Il cuore di un automobilista è più affaticato e ben più stressato di quello di un ciclista. Può sembrare un paradosso. L’automobilista è, in fin dei conti, fermo in auto, seduto sul sedile e compie ben pochi movimenti. Il ciclista invece deve pompare una grande quantità di sangue ai muscoli delle gambe, che devono spingere sui pedali. Eppure numerose ricerche scientifiche stanno facendo luce sul fatto che guidare sia un’attività estremamente stressante, con numerose ricadute negative sull’apparato cardiovascolare.
“Due cuori” a confronto
Partiamo da uno studio scientifico sul cuore dell’automobilista, dal titolo “Some effects of motor-car driving on the normal and abnormal heart”. Lo studio è stato condotto nel 1969 e già allora mostrava gli effetti deleteri che la guida di un’automobile ha sul cuore. Cerchiamo di fare un parallelo tra Marco, alla guida della sua auto, e Fabio che sta pedalando vicino a lui.
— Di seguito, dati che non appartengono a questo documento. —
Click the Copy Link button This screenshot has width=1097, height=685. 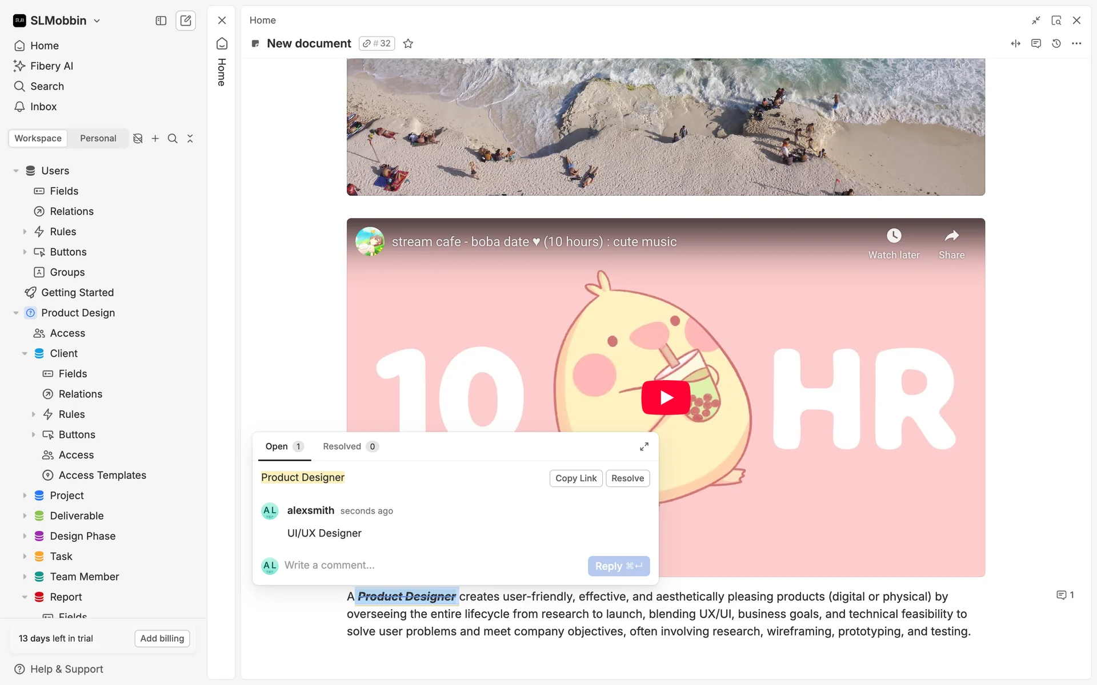[575, 478]
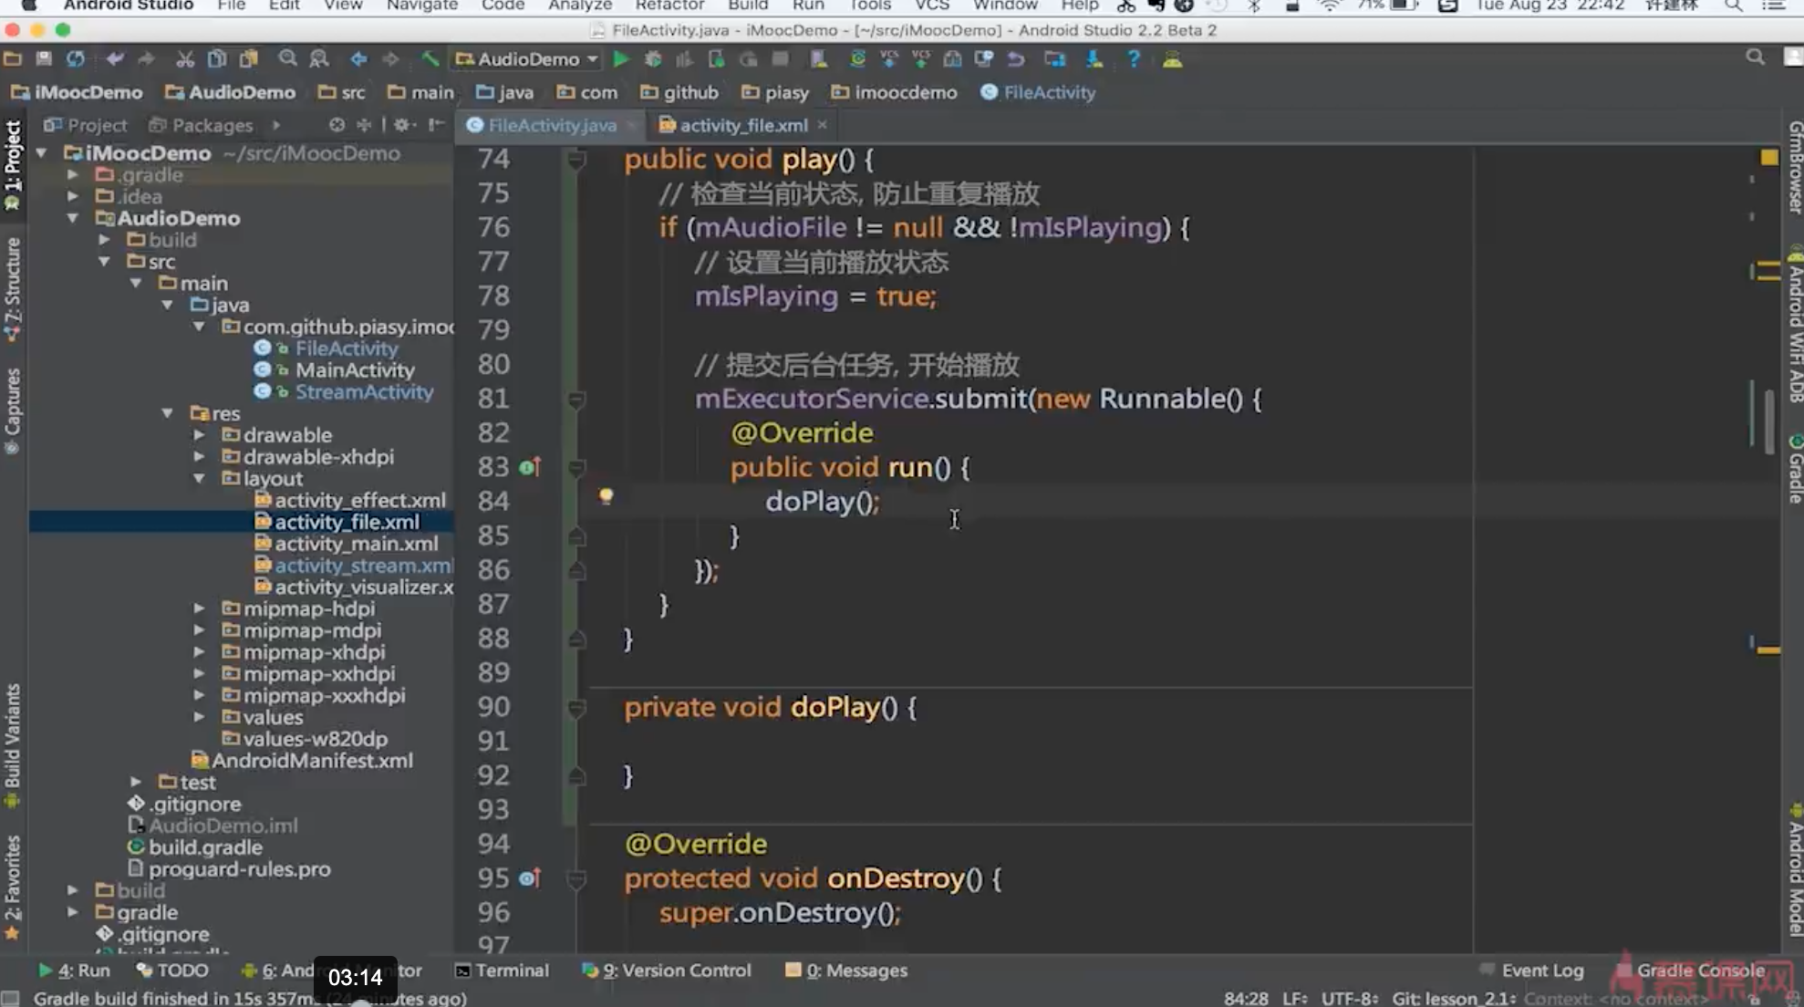Open the Event Log panel
Screen dimensions: 1804x1007
point(1541,971)
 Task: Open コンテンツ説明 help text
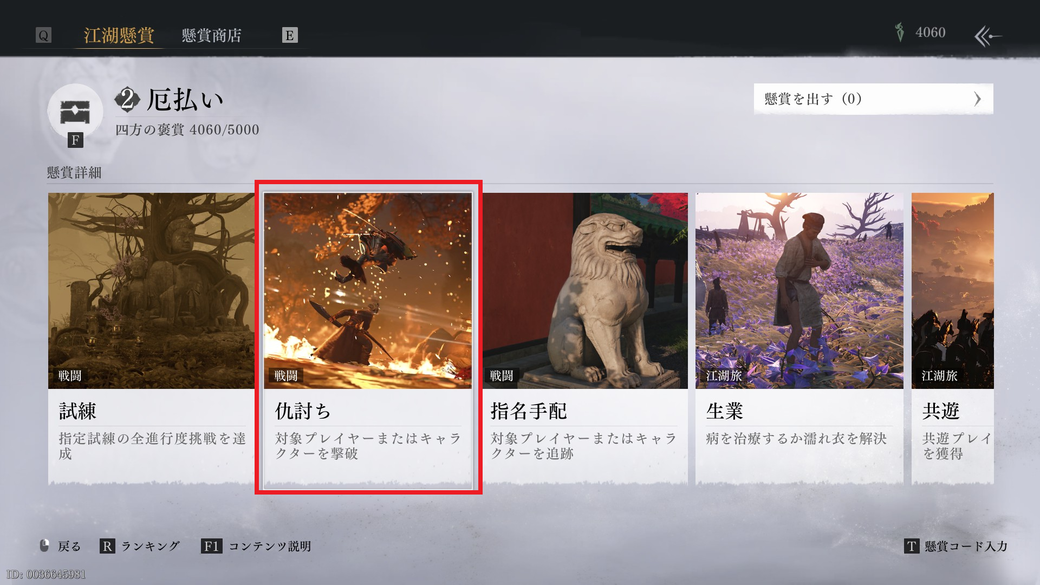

Il cuore di Fabio batte, in una pedalata di 10 km, dai 130 ai 150 battiti al minuti in media (dipende da intensità, dislivello, forma fisica ma la media è quella). Battito che produce adattamenti fisiologici positivi come:
- ipertrofia del cuore;
- inspessimento delle pareti dei ventricoli;
- aumento della gittata;
- riduzione della frequenza a riposo.
Vi è la possibilità che il cuore di Fabio sviluppi delle placche arteriose, determinate dall’eccesso di allenamento di resistenza aerobica. Ma, come ho raccontato in questo articolo, spesso si tratta di situazioni benigne che posso essere tenute agilmente sotto controllo.
Il cuore di Marco, in media, durante un percorso di guida lungo 10 km batte a 140 battiti al minuto. Un cuore che pulsa a 140 battiti mentre il corpo é fermo è sintomo di un’eccitazione abnorme del sistema nervoso autonomo simpatico, quello della risposta “fuggi o lotta”. Attivazione che, è stato visto, rimane elevata anche dopo aver parcheggiato e che non produce alcun miglioramento fisiologico positivo.
Gli effetti del “piacere della guida” sul cuore di un automobilista
Mi fanno ridere le pubblicità di auto, che mostrano automobilisti che guidano in centri città senza traffico, che si rilassano alla guida. Ancora di più mi fanno sorridere claim pubblicitari come “Diventa ciò che sei”, “Scopri il piacere della guida”, “Sii diverso dagli altri” (come se gli altri non fossero incolonnati insieme a te). Se andiamo a vedere i dati dello studio sugli effetti della guida sul cuore dell’automobilista, emerge una situazione ben più preoccupante.
Altro che riscoprire il piacere della guida: quando saliamo in auto stiamo letteralmente facendo il bagno nel cortisolo (ormone dello stress) e nelle catecolammine (ormoni legati all’eccitazione).
È per questo che chiunque, alla guida in mezzo al traffico, diventa una bestia che prenderebbe a pugni persino i bambini che attraversano la strada. Perché l’iperattivazione del sistema nervoso simpatico produce una cascata ormonale che manda un segnale ben preciso all’organismo: siamo in pericolo, prepariamoci a lottare. Questa reazione è “cablata” nel nostro DNA ed è quella che ci ha permesso di sopravvivere nella preistoria, in un ambiente decisamente ostile. Solo che oggi, nel mondo sicuro e moderno, mantenere elevata l’eccitazione del sistema nervoso simpatico produce una serie di ricadute negative sul benessere psico-fisico.
Lo stress è la malattia silente del nostro millennio e ogni volta che ci mettiamo alla guida in città non facciamo altro che peggiorare la situazione.